- [WRITTEN TASK]: Write out the rows again from the start through the line containing "(1677, 707)", requests included. Scale every coordinate in the answers by 2.5 and round to whole numbers, with halves rounded up.

--- START DATASET ROWS ---

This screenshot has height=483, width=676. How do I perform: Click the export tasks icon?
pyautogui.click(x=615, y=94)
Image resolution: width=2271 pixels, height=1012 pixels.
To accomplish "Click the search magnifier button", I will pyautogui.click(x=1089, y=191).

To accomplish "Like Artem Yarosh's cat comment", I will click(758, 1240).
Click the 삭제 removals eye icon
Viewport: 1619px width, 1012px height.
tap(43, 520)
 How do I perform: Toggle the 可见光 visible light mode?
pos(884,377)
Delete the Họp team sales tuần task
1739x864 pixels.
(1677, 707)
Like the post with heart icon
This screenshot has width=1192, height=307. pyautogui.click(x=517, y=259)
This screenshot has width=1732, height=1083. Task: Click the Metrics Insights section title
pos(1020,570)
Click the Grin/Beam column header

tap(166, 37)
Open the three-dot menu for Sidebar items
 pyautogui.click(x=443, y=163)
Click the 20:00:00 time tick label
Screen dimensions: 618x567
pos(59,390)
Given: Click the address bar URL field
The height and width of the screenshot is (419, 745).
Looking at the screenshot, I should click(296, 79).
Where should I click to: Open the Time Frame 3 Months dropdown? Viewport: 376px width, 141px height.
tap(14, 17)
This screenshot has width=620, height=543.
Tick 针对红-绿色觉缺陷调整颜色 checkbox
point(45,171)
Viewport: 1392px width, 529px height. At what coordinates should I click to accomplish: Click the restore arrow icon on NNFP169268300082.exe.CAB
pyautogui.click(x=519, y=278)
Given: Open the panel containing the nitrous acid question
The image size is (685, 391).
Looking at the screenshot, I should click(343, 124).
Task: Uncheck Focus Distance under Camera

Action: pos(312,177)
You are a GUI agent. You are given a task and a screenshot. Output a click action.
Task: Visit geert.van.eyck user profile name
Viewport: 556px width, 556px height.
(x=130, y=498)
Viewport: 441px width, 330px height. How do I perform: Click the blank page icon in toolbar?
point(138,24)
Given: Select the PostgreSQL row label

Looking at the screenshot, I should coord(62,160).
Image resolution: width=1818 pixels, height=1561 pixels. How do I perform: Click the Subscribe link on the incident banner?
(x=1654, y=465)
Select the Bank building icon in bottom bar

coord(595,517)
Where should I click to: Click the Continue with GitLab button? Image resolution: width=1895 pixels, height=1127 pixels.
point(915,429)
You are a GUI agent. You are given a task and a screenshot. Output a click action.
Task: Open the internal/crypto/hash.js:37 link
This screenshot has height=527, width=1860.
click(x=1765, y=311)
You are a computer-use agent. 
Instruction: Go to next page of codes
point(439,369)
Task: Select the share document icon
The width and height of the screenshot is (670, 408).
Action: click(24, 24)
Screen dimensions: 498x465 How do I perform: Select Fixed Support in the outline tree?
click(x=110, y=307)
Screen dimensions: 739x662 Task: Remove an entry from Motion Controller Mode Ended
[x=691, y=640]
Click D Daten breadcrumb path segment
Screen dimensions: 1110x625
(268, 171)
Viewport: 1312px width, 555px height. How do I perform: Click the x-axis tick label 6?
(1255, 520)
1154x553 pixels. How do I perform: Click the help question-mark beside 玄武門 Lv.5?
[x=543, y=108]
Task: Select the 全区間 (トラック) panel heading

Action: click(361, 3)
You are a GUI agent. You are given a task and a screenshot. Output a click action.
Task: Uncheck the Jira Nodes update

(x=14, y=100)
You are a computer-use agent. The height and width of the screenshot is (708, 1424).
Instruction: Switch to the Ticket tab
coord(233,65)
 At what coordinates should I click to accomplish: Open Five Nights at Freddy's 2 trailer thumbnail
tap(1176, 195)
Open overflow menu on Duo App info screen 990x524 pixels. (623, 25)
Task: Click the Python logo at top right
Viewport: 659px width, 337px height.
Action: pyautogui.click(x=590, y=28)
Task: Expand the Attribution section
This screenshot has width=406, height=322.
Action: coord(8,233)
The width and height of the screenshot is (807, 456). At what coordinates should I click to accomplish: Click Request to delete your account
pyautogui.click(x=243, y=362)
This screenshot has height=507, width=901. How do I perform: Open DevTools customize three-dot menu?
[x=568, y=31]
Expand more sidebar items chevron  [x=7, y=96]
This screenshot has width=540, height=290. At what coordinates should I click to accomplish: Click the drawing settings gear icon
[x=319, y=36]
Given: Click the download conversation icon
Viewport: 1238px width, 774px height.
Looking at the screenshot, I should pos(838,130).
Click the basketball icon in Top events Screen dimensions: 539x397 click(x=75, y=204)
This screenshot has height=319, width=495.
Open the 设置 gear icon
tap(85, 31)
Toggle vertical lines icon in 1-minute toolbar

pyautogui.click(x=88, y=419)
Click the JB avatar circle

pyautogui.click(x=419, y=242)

--- END DATASET ROWS ---

- [FULL ANSWER]:
This screenshot has height=483, width=676. How do I perform: Click the export tasks icon?
pyautogui.click(x=1538, y=235)
Image resolution: width=2271 pixels, height=1012 pixels.
To accomplish "Click the search magnifier button", I will pyautogui.click(x=2723, y=478).

To accomplish "Like Artem Yarosh's cat comment", I will click(1895, 3100).
Click the 삭제 removals eye icon
Viewport: 1619px width, 1012px height.
tap(108, 1300)
 How do I perform: Toggle the 可见光 visible light mode?
pos(2210,943)
Delete the Họp team sales tuần task
1739x864 pixels.
(4193, 1768)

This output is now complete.